Personal life
- Born: Dovid Kaplan Chicago, Illinois
- Spouse: Tammy
- Education: Northeastern Illinois University

Religious life
- Religion: Judaism
- Yeshiva: Ohr Somayach, Jerusalem
- Position: Senior lecturer
- Began: 1987
- Other: Mashgiach ruchani, Yeshivas Bais Yisroel, Jerusalem
- Residence: Jerusalem

= Dovid Kaplan =

Rabbi, educator, and author

Dovid Kaplan (דוד קפלן) is an Orthodox Jewish rabbi, kiruv educator, author, and speaker. He is known for his inspirational and humorous storytelling both in his international speaking engagements and in his Impact! series of books.

==Early life and education==
Kaplan was born in Chicago. He is the grandson of Rabbi Hertzl Kaplan and great-nephew of Rabbi Mendel Kaplan, rosh yeshivas at the Hebrew Theological College in Skokie, Illinois. Kaplan graduated from Fasman Yeshiva High School (the Skokie Yeshiva) in 1976, and attended Northeastern Illinois University. He received rabbinical ordination in Israel.

==Career==
Kaplan initially embarked on a business career as co-owner of a kosher restaurant in the Chicago area. In 1987 he switched tracks and became a teacher of Talmud at Ohr Somayach, Jerusalem, where he currently serves as senior lecturer. He is also a mashgiach ruchani at Yeshivas Bais Yisroel in Neve Yaakov, Jerusalem.

Kaplan launched his writing career with a 64-page "guidebook" for entry-level Talmud students titled The Ohr Somayach Gemara Companion (2000). In 2003 he compiled a humorous collection of short stories from his work with baalei teshuva at Ohr Somayach titled The Kiruv Files. Kaplan saw the book as a tool for baalei teshuva to know "what they should do and, more importantly, what they shouldn't do".

SUPPLIED MATERIAL
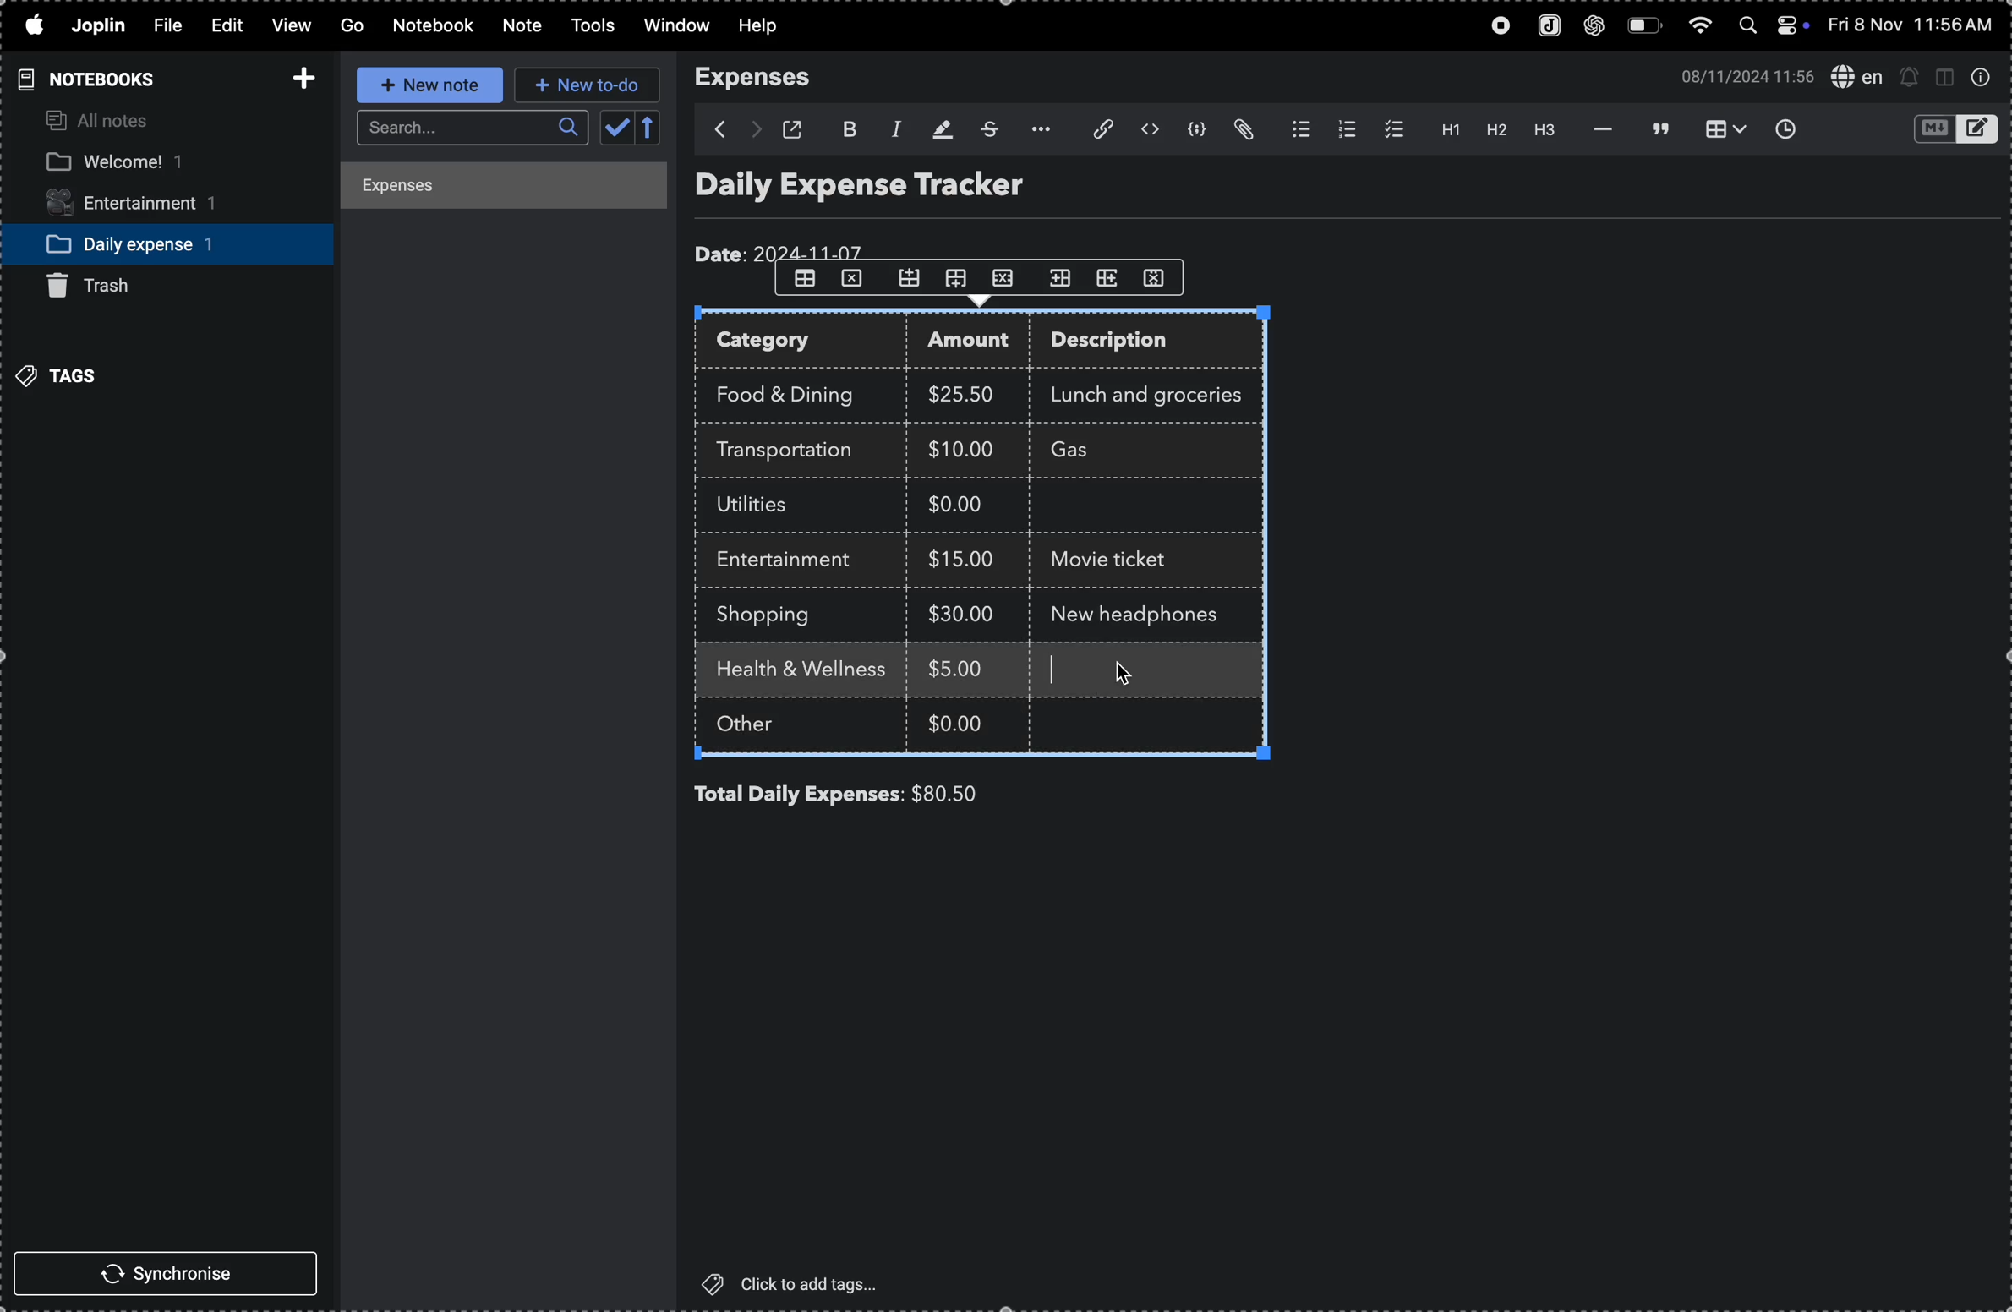 The height and width of the screenshot is (1312, 2012). Describe the element at coordinates (82, 79) in the screenshot. I see `notebooks` at that location.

JOBS
[1] List every school, college, university, or yeshiva named in the biography of Dovid Kaplan.
[2] According to the biography of Dovid Kaplan, what business did he co-own before he began teaching?
Rely solely on the biography of Dovid Kaplan for what comes next, not on the material.

ANSWER LIST
[1] Northeastern Illinois University; Ohr Somayach, Jerusalem; Yeshivas Bais Yisroel, Jerusalem; Hebrew Theological College; Fasman Yeshiva High School (the Skokie Yeshiva)

[2] He co-owned a kosher restaurant in the Chicago area.